**Exercise aim:** The answer is an exact repeat of the entries below, with the pictures omitted.
>>>>>
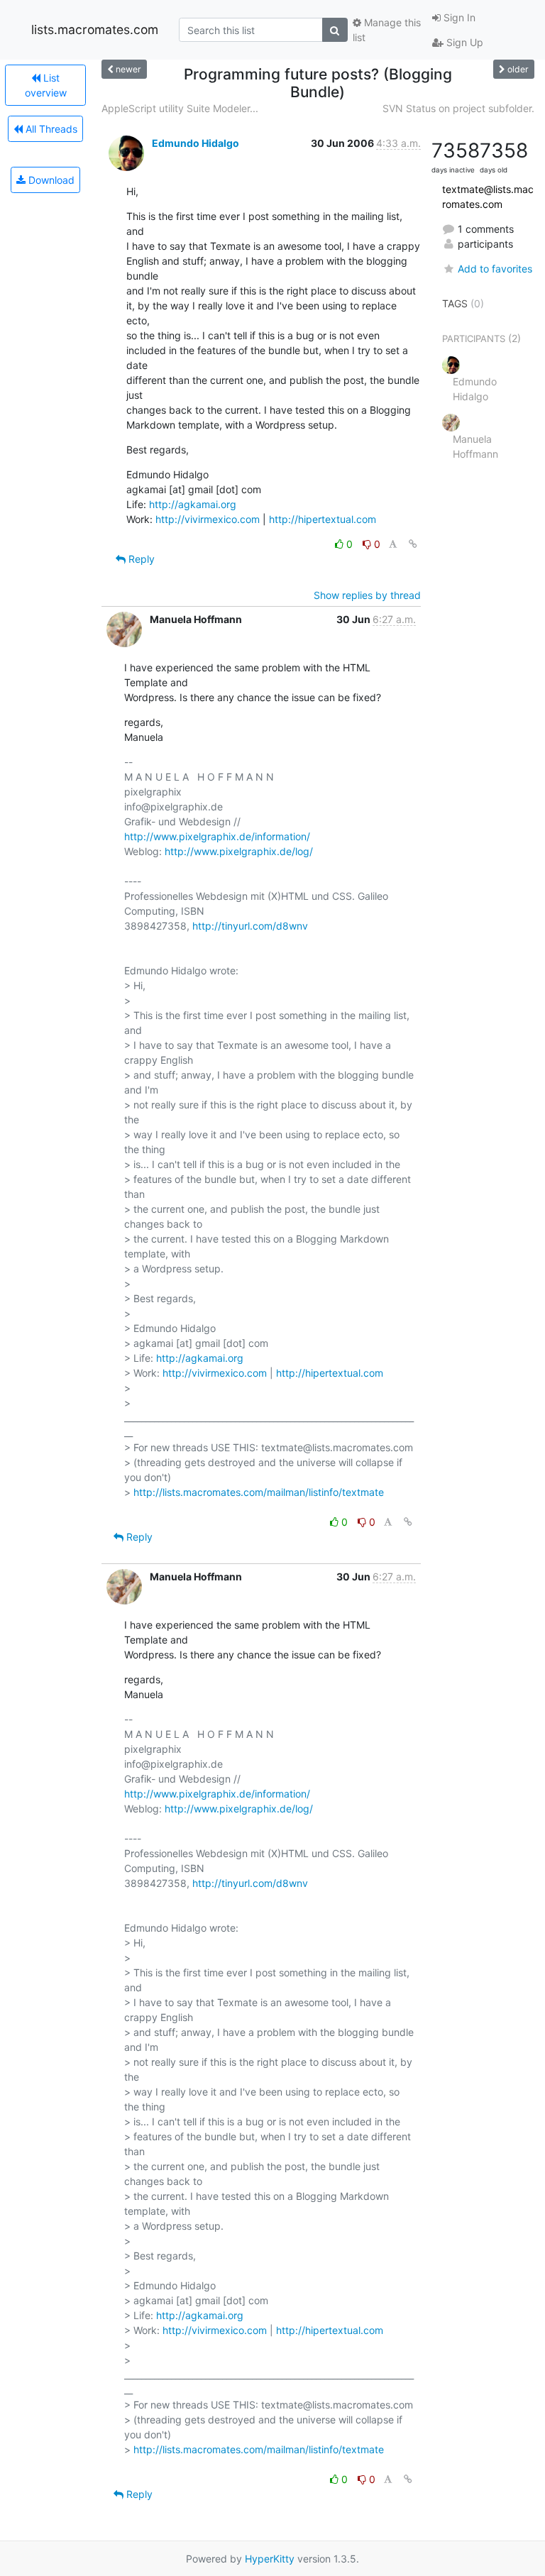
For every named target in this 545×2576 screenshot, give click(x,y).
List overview (46, 85)
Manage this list (387, 29)
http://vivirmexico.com (207, 519)
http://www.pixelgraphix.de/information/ (217, 836)
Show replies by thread (367, 595)
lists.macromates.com (94, 29)
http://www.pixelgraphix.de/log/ (239, 851)
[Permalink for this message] (413, 544)
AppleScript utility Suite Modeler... (179, 108)
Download (50, 180)
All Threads (50, 129)
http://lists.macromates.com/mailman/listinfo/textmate (258, 1492)
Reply (140, 559)
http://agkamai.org (192, 504)
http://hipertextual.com (322, 519)
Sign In (458, 17)
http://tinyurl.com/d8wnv (250, 926)
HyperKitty (269, 2559)
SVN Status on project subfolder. (458, 108)
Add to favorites (495, 269)
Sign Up (463, 42)
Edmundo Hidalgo (195, 143)
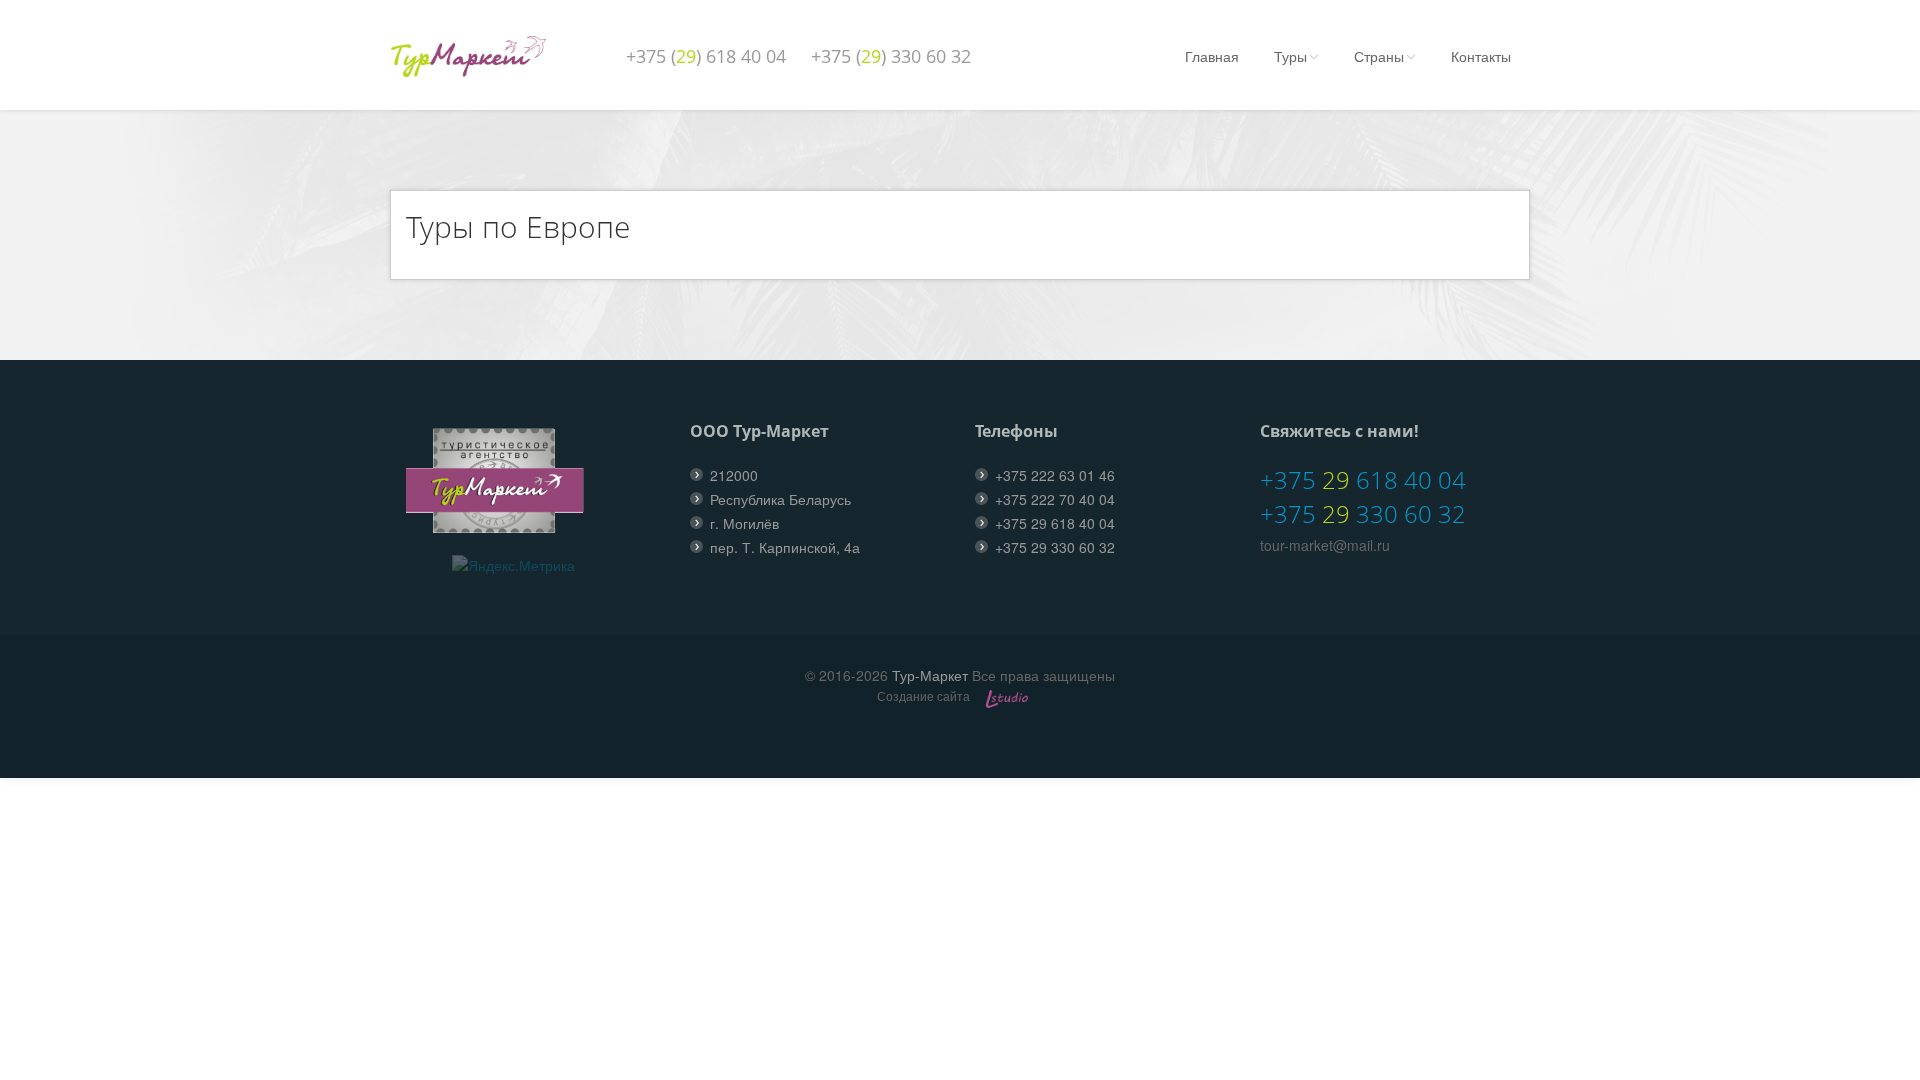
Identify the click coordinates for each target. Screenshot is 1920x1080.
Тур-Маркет (930, 675)
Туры (1290, 56)
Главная (1212, 56)
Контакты (1481, 56)
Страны (1379, 56)
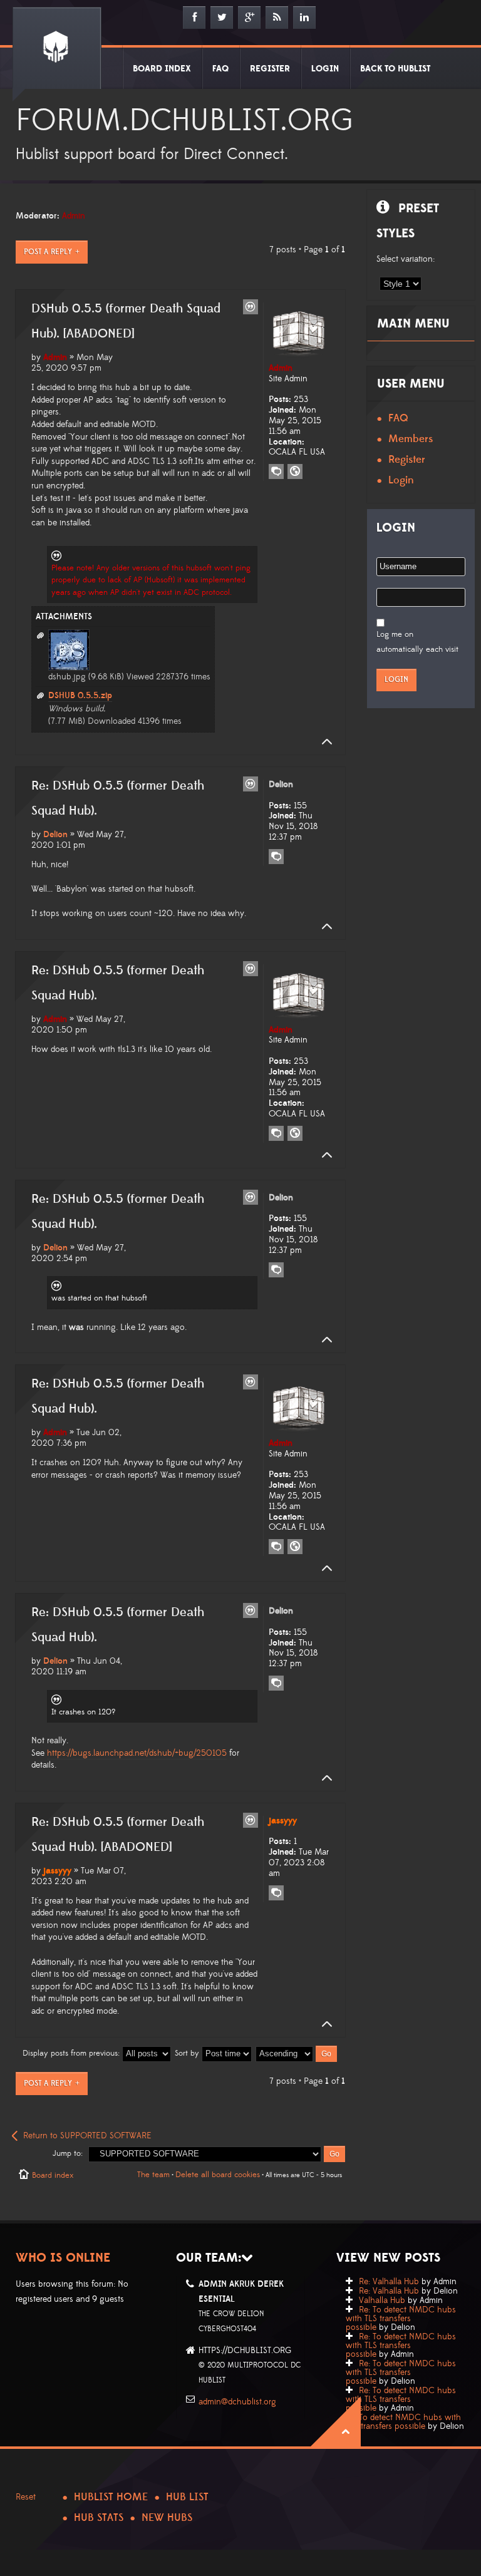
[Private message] (276, 471)
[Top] (323, 742)
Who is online (63, 2258)
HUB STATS (98, 2518)
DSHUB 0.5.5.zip (80, 695)
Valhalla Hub (382, 2300)
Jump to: (68, 2153)
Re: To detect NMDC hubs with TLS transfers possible (401, 2318)
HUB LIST (187, 2497)
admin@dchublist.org (237, 2402)
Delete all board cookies (217, 2175)
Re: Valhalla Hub (389, 2281)
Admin (73, 216)
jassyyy (57, 1871)
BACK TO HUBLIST (395, 69)
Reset (26, 2497)
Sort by (188, 2053)
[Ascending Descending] (297, 2053)
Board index (52, 2175)
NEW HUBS (167, 2518)
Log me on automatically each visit (417, 641)
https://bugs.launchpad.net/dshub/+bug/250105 (137, 1753)
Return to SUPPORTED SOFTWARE (87, 2135)
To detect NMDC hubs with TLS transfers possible (403, 2422)
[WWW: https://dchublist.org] (295, 471)
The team (153, 2175)
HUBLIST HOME (111, 2497)
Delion (55, 834)
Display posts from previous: (72, 2053)
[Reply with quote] (250, 307)
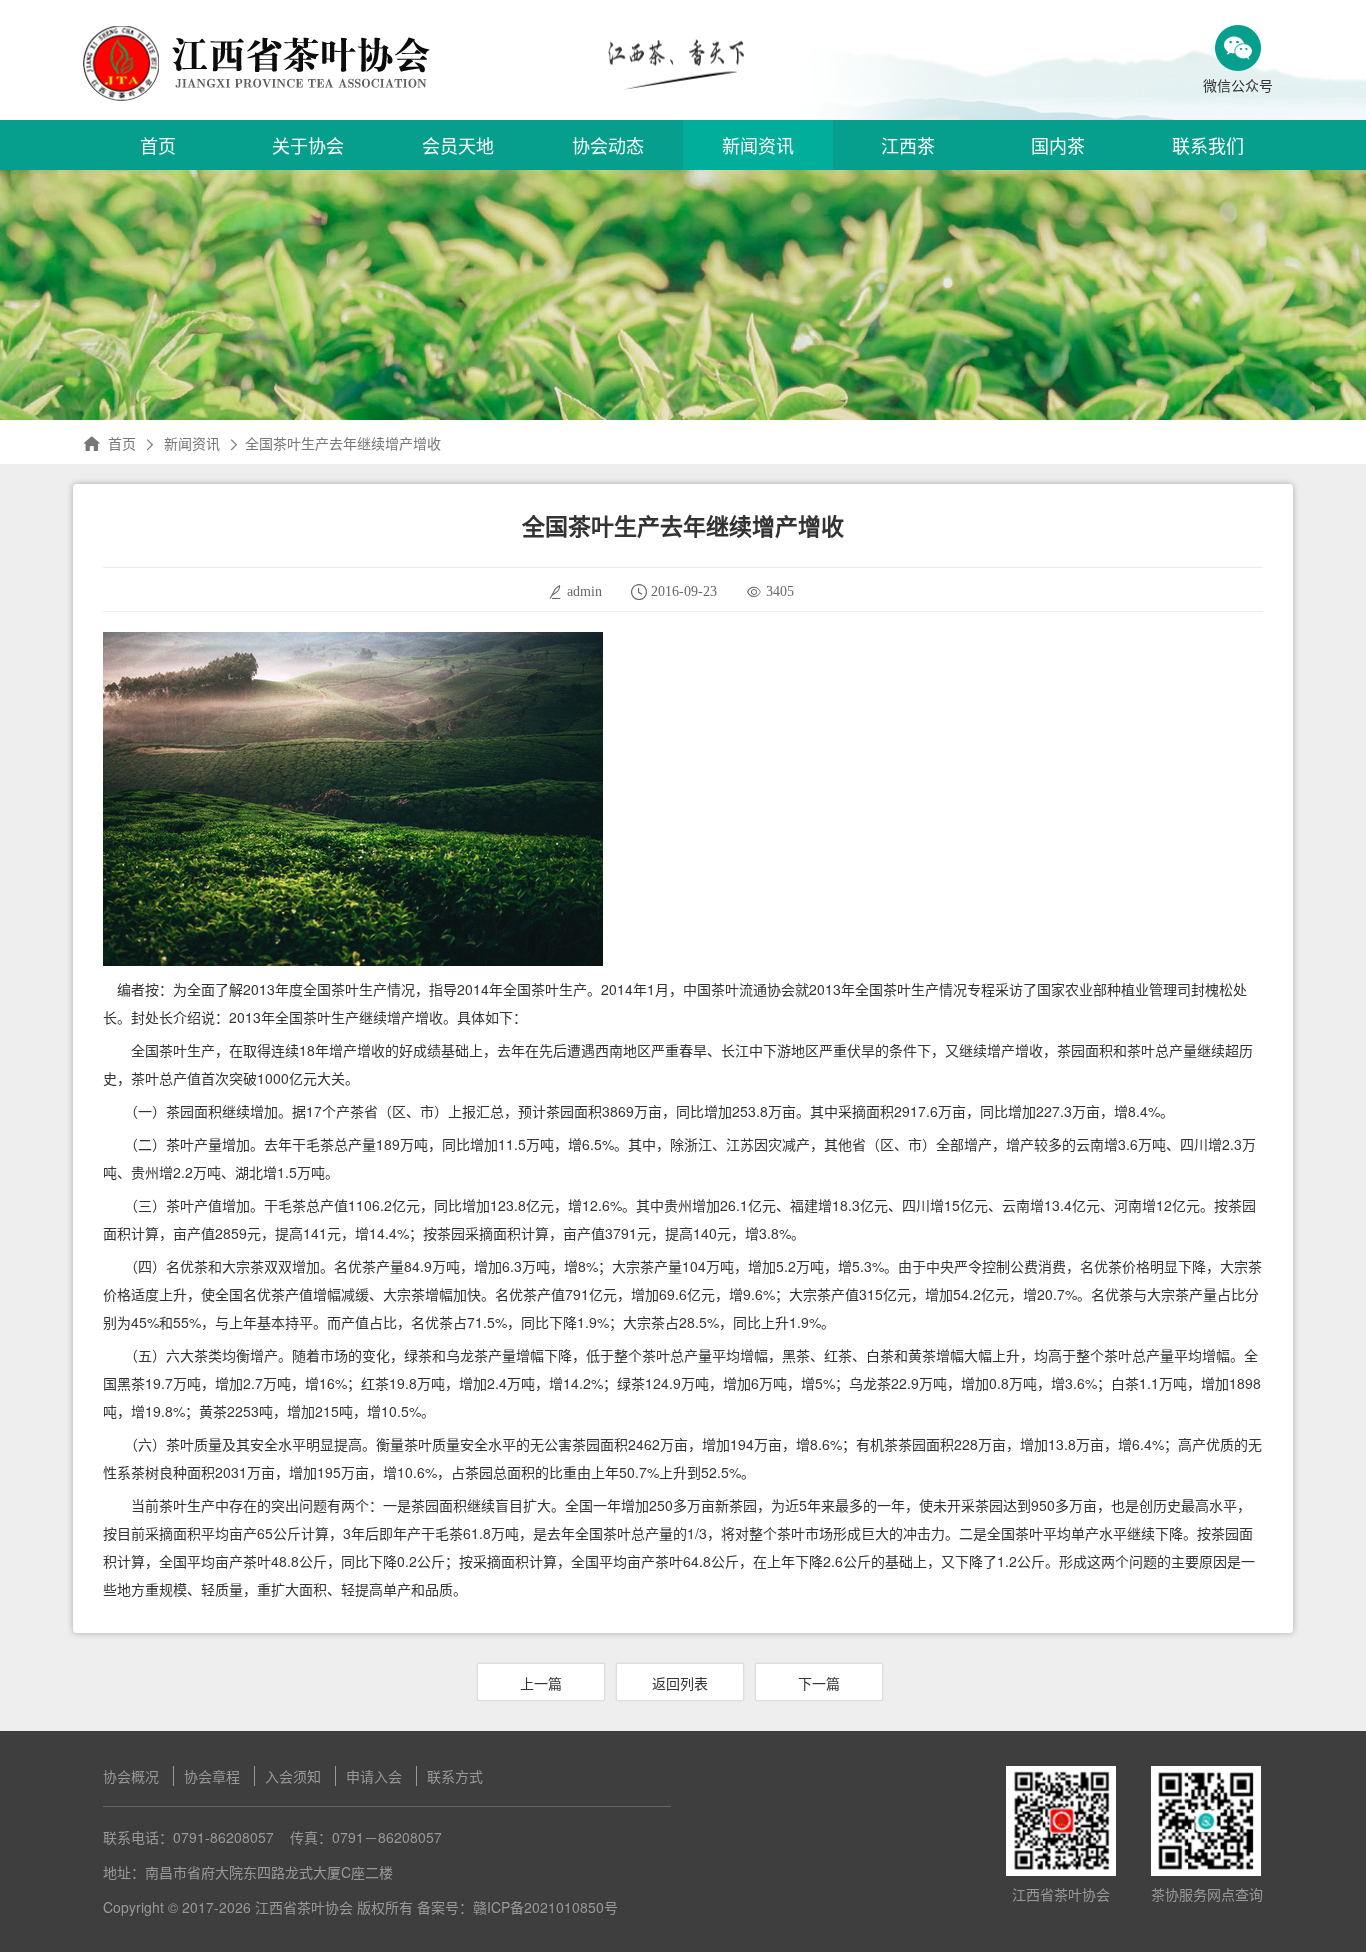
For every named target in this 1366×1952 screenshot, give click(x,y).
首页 (158, 145)
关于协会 (308, 145)
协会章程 (212, 1776)
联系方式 (455, 1776)
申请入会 (374, 1776)
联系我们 (1208, 145)
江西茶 (908, 145)
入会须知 (293, 1776)
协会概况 (131, 1776)
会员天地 (458, 145)
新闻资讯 (758, 145)
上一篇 (541, 1683)
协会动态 (608, 145)
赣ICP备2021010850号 (545, 1907)
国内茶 (1058, 145)
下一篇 (819, 1683)
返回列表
<<<<<
**Exercise output:**
For every named target in this 545×2576 screenshot, give click(x,y).
List overview (46, 85)
Manage this list (387, 29)
http://vivirmexico.com (207, 519)
http://www.pixelgraphix.de/information/ (217, 836)
Show replies by thread (367, 595)
lists.macromates.com (94, 29)
http://www.pixelgraphix.de/log/ (239, 851)
[Permalink for this message] (413, 544)
AppleScript utility Suite Modeler... (179, 108)
Download (50, 180)
All Threads (50, 129)
http://lists.macromates.com/mailman/listinfo/textmate (258, 1492)
Reply (140, 559)
http://agkamai.org (192, 504)
http://hipertextual.com (322, 519)
Sign In (458, 17)
http://tinyurl.com/d8wnv (250, 926)
HyperKitty (269, 2559)
SVN Status on project subfolder. (458, 108)
Add to favorites (495, 269)
Sign Up (463, 42)
Edmundo Hidalgo (195, 143)
Identify the click coordinates for each target. Screenshot is 1920x1080.
Тур-Маркет (930, 675)
Туры (1290, 56)
Главная (1212, 56)
Контакты (1481, 56)
Страны (1379, 56)
[Private message] (276, 471)
[Top] (323, 742)
Who is online (63, 2258)
HUB STATS (98, 2518)
DSHUB 0.5.5.zip (80, 695)
Valhalla Hub (382, 2300)
Jump to: (68, 2153)
Re: To detect NMDC hubs with TLS transfers possible (401, 2318)
HUB LIST (187, 2497)
admin@dchublist.org (237, 2402)
Delete all board cookies (217, 2175)
Re: Valhalla Hub (389, 2281)
Admin (73, 216)
jassyyy (57, 1871)
BACK TO HUBLIST (395, 69)
Reset (26, 2497)
Sort by (188, 2053)
[Ascending Descending] (297, 2053)
Board index (52, 2175)
NEW HUBS (167, 2518)
Log me on automatically each visit (417, 641)
https://bugs.launchpad.net/dshub/+bug/250105 (137, 1753)
Return to SUPPORTED SOFTWARE (87, 2135)
To detect NMDC hubs with TLS transfers possible (403, 2422)
[WWW: https://dchublist.org] (295, 471)
The team (153, 2175)
HUBLIST HOME (111, 2497)
Delion (55, 834)
Display posts from previous: (72, 2053)
[Reply with quote] (250, 307)
For every named target in this 1366×1952 screenshot, give click(x,y).
首页 (158, 145)
关于协会 (308, 145)
协会章程 (212, 1776)
联系方式 (455, 1776)
申请入会 (374, 1776)
联系我们 (1208, 145)
江西茶 (908, 145)
入会须知 (293, 1776)
协会概况 (131, 1776)
会员天地 (458, 145)
新闻资讯 (758, 145)
上一篇 (541, 1683)
协会动态 (608, 145)
赣ICP备2021010850号 (545, 1907)
国内茶 (1058, 145)
下一篇 (819, 1683)
返回列表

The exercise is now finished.